Let $A$ be the following block matrix
$$A = \begin{pmatrix} 0 & A_{12} & A_{13} \\ A_{21} & A_{22} & 0 \\ A_{31} & 0 & A_{33}\\ \end{pmatrix}$$
I am finding difficulty to show that
$$\det A = \det \begin{pmatrix} 0 & A_{12} \\ A_{21} & A_{22} \\ \end{pmatrix} \times \det(A_{33}) + \det \begin{pmatrix} 0 & A_{13} \\ A_{31} & A_{33} \\ \end{pmatrix} \times \det(A_{22})$$
I tried using the Schur complement but got nowhere. Any hints/suggestions?
Diagonal blocks are square and $A_{21} = A_{12}^t$, $A_{13} = A_{31}^t$, where $A_{21},A_{13}$ are column vectors.

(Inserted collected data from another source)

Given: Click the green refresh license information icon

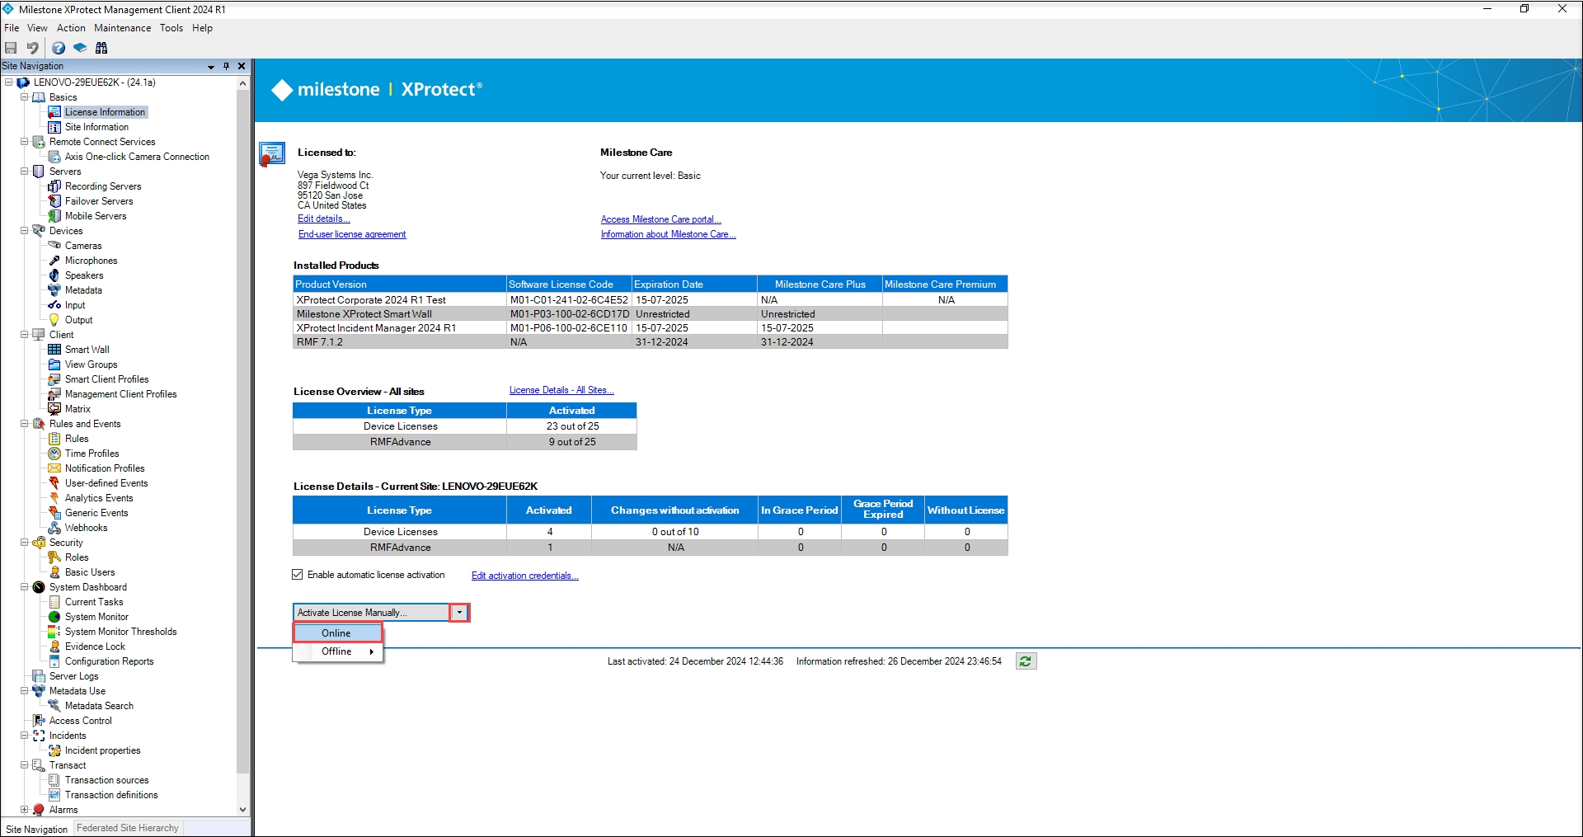Looking at the screenshot, I should coord(1025,661).
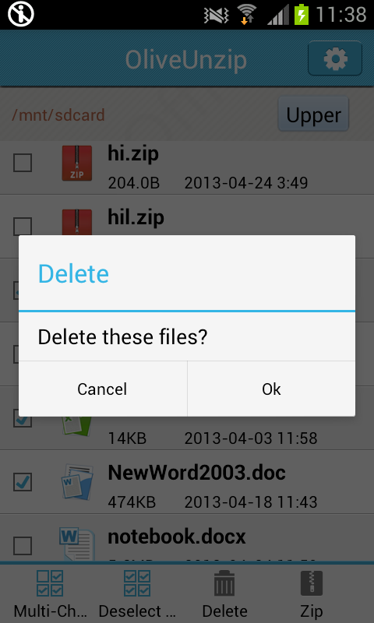Toggle the hil.zip checkbox
The width and height of the screenshot is (374, 623).
[x=23, y=226]
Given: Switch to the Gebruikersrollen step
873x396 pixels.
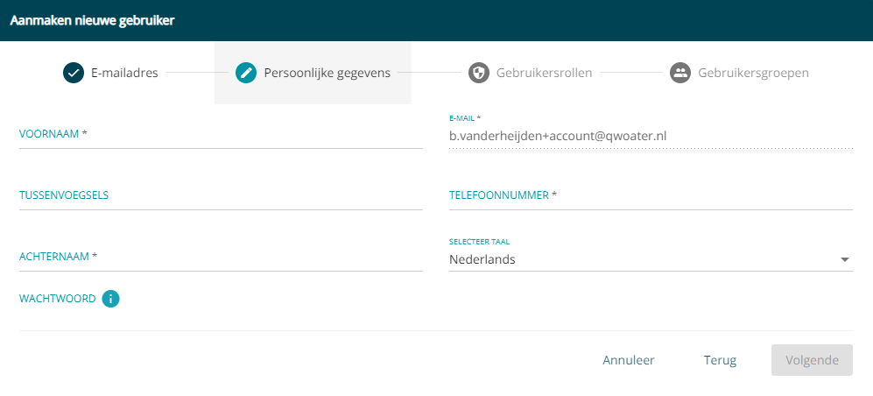Looking at the screenshot, I should click(x=544, y=73).
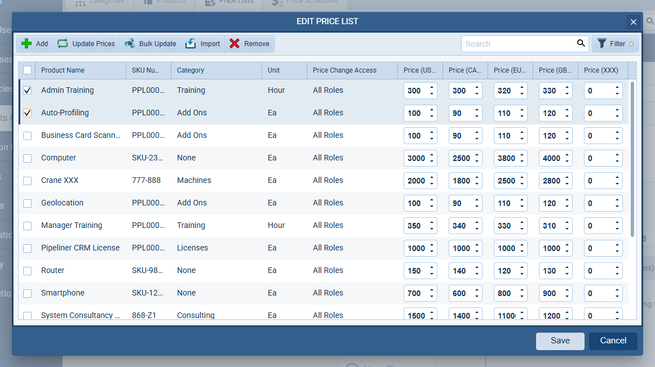Sort by Product Name column header

pos(63,70)
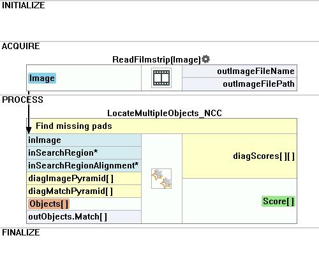Click the inImage input port

tap(84, 140)
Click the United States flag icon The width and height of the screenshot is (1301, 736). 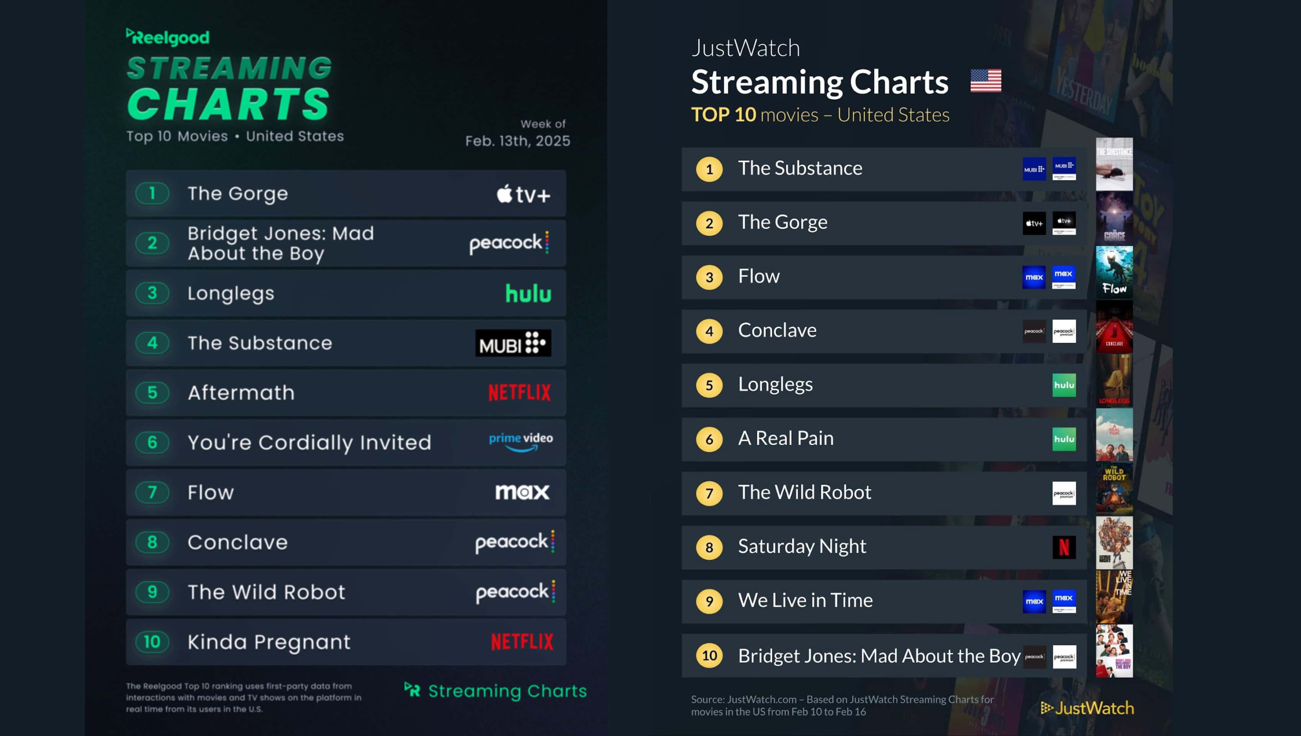(985, 81)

This is not true. Counterexample: $$ A=\left[\begin{array}{cc|cc|cc} 0&0&1&0&0&0\\ 0&0&0&0&0&1\\ \hline 1&0&0&0&0&0\\ 0&0&0&1&0&0\\ \hline 0&0&0&0&1&0\\ 0&1&0&0&0&0 \end{array}\right]. $$ We have $\det(A)\ne0$ because $A$ is a permutation matrix, but as both $A_{22}$ and $A_{33}$ are singular, $$ \det\pmatrix{0&A_{12}\\ A_{21}&A_{22}}\det(A_{33}) +\det\pmatrix{0&A_{13}\\ A_{31}&A_{33}}\det(A_{22})=0. $$